### [Work request]
Search for the word "beside" in the entries. Each line that holds it should be copied.

### [Data records]
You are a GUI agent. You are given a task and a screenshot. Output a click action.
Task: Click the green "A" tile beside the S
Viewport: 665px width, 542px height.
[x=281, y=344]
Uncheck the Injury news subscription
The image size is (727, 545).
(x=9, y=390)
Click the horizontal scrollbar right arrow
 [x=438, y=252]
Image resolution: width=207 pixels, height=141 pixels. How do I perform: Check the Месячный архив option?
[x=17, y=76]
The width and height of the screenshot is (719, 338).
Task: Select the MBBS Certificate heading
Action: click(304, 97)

--

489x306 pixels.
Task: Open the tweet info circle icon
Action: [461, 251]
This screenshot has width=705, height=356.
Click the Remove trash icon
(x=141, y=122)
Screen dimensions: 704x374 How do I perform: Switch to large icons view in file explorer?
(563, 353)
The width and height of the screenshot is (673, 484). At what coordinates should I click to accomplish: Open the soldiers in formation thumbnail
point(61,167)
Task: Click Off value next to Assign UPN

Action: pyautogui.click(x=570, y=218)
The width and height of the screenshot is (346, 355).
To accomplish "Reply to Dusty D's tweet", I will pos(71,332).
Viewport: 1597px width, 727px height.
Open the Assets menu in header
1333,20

---

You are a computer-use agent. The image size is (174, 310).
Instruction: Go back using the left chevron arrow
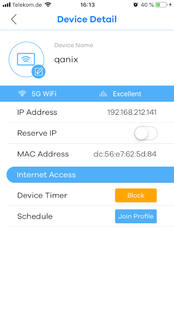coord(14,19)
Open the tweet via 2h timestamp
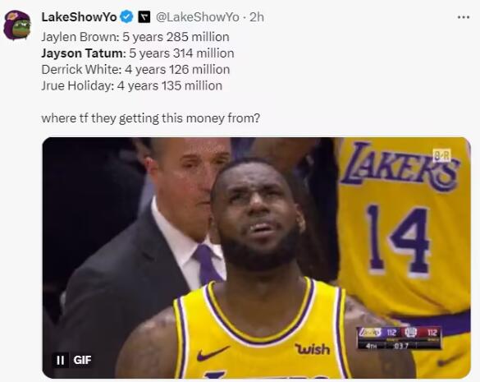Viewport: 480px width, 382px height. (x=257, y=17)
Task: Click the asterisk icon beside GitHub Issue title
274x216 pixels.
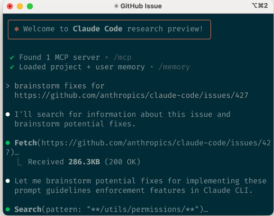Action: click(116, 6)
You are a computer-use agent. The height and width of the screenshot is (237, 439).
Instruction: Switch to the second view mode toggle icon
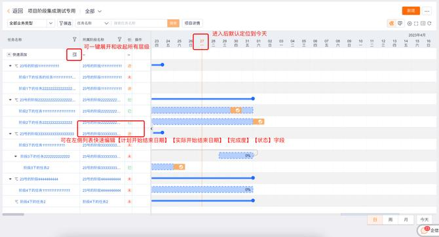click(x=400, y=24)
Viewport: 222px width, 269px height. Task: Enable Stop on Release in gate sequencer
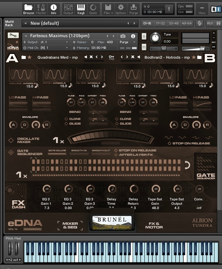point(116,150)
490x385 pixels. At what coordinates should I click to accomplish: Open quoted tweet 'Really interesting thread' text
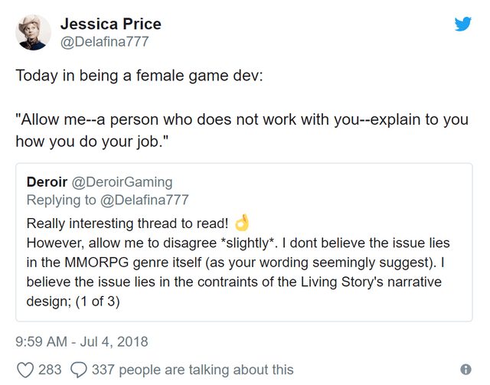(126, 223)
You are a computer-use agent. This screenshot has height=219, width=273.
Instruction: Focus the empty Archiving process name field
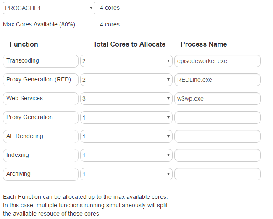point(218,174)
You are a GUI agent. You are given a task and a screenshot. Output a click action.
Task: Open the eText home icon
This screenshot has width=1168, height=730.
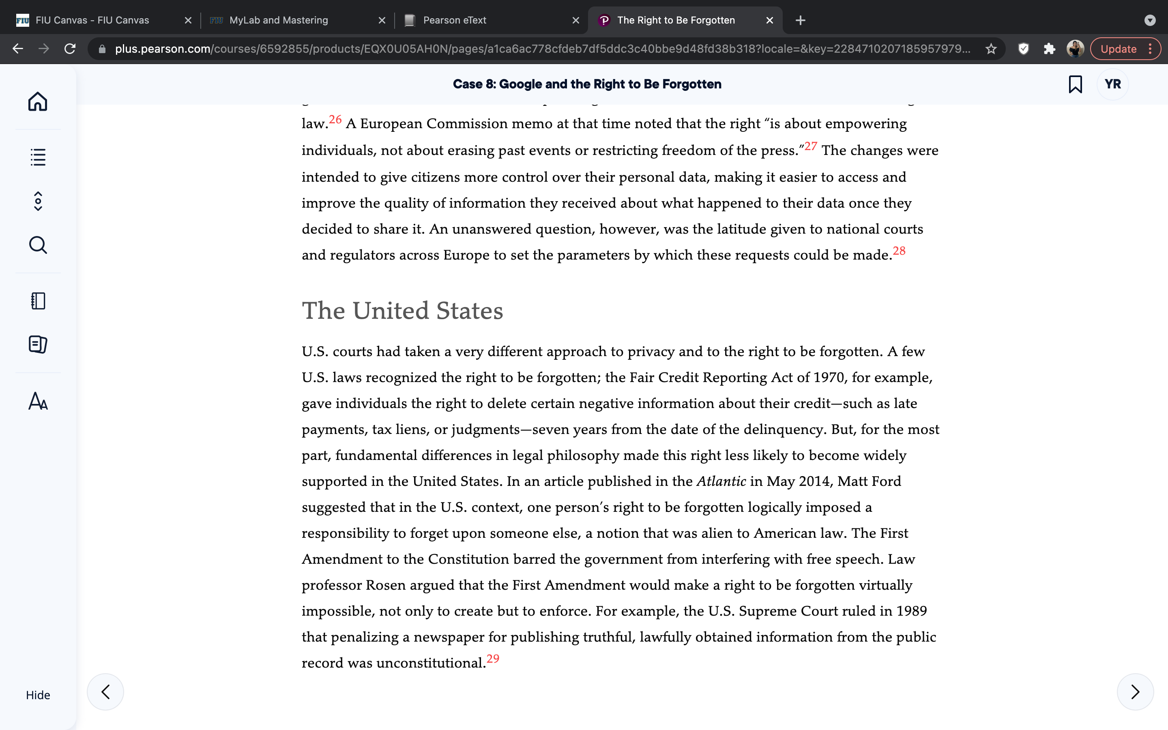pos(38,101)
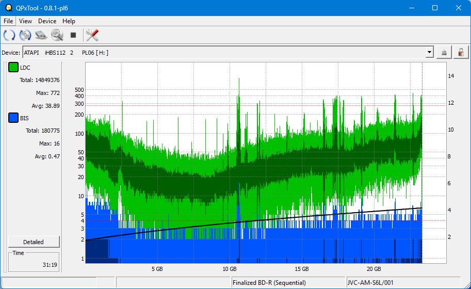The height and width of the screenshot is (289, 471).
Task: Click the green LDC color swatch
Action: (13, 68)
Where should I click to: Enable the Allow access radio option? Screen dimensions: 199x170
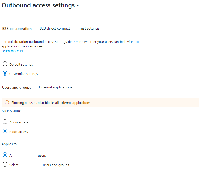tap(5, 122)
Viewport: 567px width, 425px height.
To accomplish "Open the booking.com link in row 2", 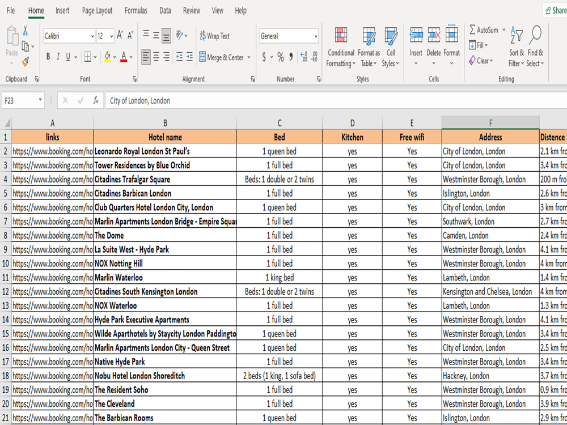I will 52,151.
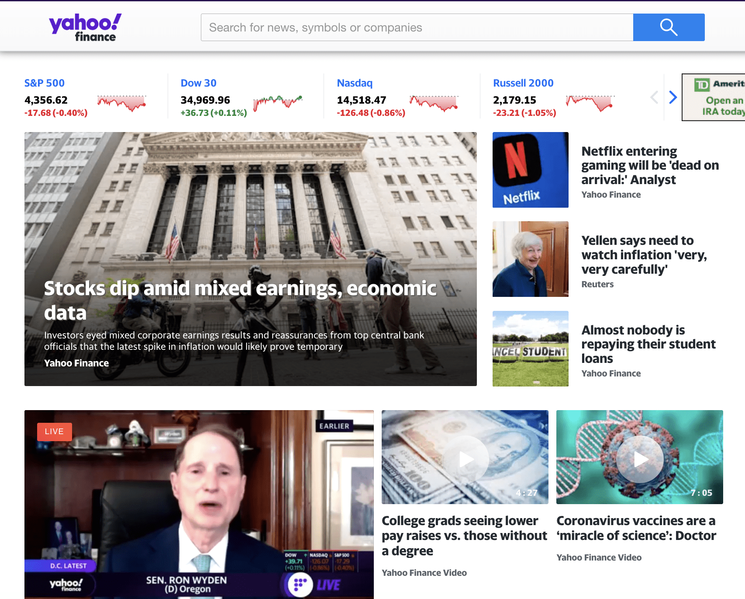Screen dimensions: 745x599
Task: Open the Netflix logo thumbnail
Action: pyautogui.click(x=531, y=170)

### [Result for this exercise]
Task: Click the green "A" tile beside the S
Task: Click the asterisk icon beside GitHub Issue title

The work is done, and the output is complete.